Exercise details: Go to the line containing "You are a GUI" in the records below and print it and every following line exactly, on through the line containing "The image size is (783, 1280).", then stop.

START Data shown

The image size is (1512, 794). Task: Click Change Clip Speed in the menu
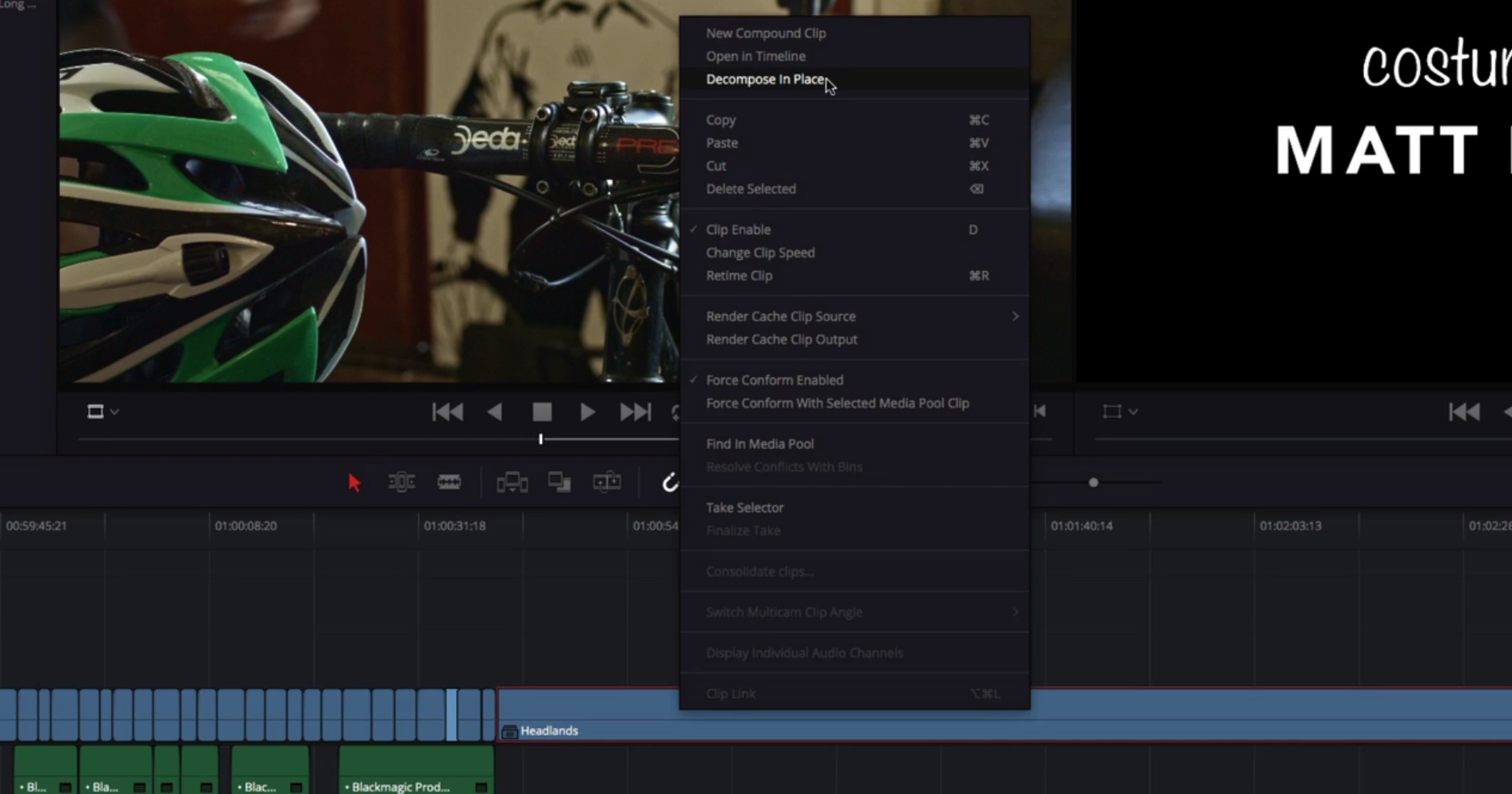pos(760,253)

END Data shown
START Data shown

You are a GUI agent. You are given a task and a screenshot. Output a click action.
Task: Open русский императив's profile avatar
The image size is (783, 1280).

END Data shown

Exercise result:
You are a GUI agent. You are given a task and a screenshot. Output a click action.
Task: Open русский императив's profile avatar
The image size is (783, 1280).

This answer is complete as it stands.